Renal function decline is common in patients with atrial fibrillation (AF) who are treated with oral anticoagulants (OACs), according to study findings published in the Journal of the American College of Cardiology.
Investigators compared nonvitamin K antagonist OACs (NOACs) apixaban, dabigatran, rivaroxaban, and warfarin to determine their effect on acute kidney injury, kidney failure, doubling patients’ serum creatinine level, and reducing estimated glomerular filtration rate (eGFR) by at least 30%. Patients with nonvalvular AF (n=9769) who were taking an anticoagulant agent were identified using a national administrative database.
Participants taking any oral anticoagulant had a higher cumulative risk for at least a 30% decline in eGFR at the end of 2 years compared with AKI, kidney failure, or doubling of serum creatinine (24.4% vs 14.8%, 1.7%, and 4.0%, respectively).
Researchers pooled outcomes data of the NOACs and found that they were associated with a lower risk for at least a 30% decline in eGFR (hazard ratio [HR], 0.77; 95% CI, 0.66-0.89; P <.001), AKI (HR, 0.68; 95% CI, 0.58-0.81; P <.001), and doubling of serum creatinine (HR, 0.62; 95% CI, 0.40-0.95; P =.03) when compared with warfarin. The investigators were unable to find any significant associations between apixaban and a lower risk for adverse renal outcomes.
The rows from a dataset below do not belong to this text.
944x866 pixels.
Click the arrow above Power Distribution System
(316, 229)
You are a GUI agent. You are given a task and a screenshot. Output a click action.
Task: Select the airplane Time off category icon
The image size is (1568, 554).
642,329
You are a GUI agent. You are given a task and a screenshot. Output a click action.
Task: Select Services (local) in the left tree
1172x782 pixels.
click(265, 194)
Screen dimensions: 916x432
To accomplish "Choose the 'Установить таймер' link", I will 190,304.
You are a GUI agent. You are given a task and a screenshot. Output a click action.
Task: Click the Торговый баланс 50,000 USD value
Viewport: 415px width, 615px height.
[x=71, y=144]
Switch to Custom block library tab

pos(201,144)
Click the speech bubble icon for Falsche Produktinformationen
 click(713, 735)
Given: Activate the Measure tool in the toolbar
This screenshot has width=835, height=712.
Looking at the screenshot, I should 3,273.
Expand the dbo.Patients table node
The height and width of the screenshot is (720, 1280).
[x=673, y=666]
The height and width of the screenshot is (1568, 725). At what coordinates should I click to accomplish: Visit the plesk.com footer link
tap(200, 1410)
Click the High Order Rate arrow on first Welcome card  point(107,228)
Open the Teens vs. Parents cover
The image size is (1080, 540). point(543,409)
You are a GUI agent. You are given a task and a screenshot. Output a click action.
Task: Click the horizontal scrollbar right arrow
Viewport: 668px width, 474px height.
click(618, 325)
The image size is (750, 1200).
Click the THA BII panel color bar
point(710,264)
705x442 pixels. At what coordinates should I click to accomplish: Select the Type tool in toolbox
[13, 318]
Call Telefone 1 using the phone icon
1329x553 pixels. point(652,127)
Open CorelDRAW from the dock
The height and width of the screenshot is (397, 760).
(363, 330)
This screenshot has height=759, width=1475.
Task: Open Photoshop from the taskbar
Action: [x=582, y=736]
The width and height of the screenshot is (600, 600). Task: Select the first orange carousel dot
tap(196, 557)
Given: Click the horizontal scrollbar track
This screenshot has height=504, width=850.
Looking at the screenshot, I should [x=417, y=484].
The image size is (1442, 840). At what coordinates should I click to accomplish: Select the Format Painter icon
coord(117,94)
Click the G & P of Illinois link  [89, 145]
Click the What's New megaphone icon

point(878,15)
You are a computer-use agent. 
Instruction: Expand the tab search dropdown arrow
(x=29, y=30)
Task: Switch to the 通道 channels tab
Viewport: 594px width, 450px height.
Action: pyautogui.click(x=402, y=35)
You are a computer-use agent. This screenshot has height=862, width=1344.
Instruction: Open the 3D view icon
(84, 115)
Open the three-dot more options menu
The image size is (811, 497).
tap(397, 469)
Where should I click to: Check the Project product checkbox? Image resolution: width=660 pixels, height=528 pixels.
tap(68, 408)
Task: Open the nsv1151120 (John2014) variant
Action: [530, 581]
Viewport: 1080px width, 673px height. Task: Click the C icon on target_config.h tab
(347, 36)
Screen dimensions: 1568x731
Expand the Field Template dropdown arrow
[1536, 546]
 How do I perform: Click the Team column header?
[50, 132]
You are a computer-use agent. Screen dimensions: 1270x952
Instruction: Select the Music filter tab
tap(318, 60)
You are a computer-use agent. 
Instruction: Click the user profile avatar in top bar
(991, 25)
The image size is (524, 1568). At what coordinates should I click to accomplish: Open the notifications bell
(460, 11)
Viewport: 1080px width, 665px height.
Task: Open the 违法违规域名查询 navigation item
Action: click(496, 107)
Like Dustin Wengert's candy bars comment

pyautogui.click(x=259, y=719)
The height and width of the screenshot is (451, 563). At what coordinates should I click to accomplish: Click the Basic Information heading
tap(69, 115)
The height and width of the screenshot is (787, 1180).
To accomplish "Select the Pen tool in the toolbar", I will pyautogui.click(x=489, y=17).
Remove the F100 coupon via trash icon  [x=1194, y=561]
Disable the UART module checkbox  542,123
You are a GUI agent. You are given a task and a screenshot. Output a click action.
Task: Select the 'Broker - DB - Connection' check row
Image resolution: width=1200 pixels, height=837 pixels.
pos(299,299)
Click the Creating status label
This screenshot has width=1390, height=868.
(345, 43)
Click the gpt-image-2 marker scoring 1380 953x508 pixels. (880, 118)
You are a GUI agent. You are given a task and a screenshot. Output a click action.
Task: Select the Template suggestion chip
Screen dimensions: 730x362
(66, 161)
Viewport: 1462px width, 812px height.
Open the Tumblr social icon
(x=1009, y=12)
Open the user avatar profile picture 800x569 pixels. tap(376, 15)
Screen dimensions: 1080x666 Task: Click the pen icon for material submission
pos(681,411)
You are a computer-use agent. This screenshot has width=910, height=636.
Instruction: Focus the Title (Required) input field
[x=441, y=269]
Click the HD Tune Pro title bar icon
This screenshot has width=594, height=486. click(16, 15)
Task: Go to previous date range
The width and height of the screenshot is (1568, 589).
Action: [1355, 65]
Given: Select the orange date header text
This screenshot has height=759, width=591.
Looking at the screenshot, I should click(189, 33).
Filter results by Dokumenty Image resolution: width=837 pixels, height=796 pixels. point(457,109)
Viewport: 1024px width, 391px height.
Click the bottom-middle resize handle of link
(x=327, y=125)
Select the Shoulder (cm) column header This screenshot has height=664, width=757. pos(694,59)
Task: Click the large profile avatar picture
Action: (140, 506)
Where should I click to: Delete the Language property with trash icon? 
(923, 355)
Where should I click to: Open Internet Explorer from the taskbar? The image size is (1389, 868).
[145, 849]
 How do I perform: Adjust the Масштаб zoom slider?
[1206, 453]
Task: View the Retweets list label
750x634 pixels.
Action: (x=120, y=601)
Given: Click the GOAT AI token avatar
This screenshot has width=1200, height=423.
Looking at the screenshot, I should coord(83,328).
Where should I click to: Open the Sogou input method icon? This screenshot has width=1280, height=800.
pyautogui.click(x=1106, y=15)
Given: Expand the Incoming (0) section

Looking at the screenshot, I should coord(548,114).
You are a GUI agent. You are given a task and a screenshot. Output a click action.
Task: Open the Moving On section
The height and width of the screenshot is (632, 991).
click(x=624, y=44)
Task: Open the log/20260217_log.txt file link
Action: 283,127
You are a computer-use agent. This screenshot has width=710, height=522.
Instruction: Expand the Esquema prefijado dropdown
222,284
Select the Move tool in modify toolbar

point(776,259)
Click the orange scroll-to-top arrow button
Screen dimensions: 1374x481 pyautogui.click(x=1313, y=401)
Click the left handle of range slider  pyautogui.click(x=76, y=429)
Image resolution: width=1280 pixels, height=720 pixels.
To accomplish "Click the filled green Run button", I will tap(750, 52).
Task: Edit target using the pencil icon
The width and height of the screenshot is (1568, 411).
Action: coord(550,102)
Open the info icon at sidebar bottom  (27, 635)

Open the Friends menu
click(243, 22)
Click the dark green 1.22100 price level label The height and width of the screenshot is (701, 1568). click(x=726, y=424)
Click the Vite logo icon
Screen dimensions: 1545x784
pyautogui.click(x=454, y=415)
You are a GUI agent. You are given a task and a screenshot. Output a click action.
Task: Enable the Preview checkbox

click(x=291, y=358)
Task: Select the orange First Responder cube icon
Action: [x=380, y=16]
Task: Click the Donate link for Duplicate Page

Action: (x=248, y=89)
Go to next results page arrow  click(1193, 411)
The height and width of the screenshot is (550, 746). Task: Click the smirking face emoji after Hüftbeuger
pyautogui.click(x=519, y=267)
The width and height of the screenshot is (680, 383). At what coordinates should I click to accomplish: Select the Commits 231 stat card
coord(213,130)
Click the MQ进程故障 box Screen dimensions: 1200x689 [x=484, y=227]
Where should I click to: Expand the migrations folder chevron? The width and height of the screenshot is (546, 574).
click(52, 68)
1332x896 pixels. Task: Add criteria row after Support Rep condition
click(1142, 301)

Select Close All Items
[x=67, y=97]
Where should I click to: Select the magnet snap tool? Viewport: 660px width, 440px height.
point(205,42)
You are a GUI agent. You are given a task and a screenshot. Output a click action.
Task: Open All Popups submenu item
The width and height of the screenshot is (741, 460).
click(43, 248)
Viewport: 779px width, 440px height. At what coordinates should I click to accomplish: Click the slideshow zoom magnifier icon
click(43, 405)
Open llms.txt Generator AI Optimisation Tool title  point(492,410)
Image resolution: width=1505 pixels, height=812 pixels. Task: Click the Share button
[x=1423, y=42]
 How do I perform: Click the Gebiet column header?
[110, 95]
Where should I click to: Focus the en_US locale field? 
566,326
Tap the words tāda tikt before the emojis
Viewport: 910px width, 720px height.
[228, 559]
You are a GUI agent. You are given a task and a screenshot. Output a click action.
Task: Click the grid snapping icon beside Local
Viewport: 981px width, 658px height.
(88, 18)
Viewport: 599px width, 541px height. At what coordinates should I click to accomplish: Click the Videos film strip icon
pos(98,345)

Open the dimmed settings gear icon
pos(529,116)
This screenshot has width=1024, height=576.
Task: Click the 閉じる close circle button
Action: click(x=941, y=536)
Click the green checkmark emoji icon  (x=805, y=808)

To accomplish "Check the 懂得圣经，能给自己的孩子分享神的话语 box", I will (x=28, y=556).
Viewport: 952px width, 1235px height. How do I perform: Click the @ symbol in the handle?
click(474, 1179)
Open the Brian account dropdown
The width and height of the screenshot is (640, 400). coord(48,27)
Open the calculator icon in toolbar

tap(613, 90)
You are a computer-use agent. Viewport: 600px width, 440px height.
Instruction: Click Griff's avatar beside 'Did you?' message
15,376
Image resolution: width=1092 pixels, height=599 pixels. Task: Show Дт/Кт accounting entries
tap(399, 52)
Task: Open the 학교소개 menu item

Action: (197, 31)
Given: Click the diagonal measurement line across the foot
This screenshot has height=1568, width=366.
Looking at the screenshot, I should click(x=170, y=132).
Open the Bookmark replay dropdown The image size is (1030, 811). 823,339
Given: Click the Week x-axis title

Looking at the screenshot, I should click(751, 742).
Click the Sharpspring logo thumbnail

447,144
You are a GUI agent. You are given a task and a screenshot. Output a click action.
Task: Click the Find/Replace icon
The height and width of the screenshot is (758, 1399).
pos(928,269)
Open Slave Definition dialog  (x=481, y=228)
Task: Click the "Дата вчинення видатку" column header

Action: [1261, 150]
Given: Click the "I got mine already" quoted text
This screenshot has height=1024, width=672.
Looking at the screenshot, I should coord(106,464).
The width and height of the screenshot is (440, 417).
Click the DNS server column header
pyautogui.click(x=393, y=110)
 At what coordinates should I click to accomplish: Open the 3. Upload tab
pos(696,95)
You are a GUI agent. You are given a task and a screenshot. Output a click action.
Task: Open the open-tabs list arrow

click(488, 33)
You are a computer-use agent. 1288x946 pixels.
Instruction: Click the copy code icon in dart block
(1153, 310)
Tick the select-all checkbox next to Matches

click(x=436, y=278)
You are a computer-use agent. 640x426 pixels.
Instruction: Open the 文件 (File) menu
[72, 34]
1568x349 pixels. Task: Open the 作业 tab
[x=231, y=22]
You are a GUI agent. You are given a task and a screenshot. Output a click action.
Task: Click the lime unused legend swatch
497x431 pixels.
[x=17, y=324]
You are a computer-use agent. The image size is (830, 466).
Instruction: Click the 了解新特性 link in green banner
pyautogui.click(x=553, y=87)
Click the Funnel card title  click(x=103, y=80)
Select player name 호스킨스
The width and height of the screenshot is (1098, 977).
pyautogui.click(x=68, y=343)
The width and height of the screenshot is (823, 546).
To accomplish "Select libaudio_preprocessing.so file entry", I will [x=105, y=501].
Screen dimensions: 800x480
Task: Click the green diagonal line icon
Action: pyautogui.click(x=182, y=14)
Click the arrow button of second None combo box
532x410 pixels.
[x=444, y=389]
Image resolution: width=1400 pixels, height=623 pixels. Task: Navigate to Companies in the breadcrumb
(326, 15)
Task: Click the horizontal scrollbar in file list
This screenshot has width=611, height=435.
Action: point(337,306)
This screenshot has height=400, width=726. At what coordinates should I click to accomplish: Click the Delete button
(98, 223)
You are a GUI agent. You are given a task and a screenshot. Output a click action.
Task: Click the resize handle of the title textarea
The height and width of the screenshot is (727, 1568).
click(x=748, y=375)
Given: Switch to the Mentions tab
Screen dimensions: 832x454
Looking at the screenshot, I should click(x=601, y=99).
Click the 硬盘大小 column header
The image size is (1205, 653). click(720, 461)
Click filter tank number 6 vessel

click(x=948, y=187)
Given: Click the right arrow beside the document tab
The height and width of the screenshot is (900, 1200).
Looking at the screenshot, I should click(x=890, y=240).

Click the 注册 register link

One limitation of this study was its relatively short follow-up period of 10.7±9.9 months. In addition, the investigators were unable to identify kidney failure differences among the medication groups because of the small number of adverse events in the patient population.
The observation that renal function decline represents a common occurrence in AF patients managed with OACs “underscores the need for periodic monitoring and comprehensive efforts to prevent and treat progressive [chronic kidney disease].”
Yao X, Tangri N, Gersh BJ, et al. Renal outcomes in anticoagulated patients with atrial fibrillation. J Am Coll Cardiol. 2017;70(21):2621-2632.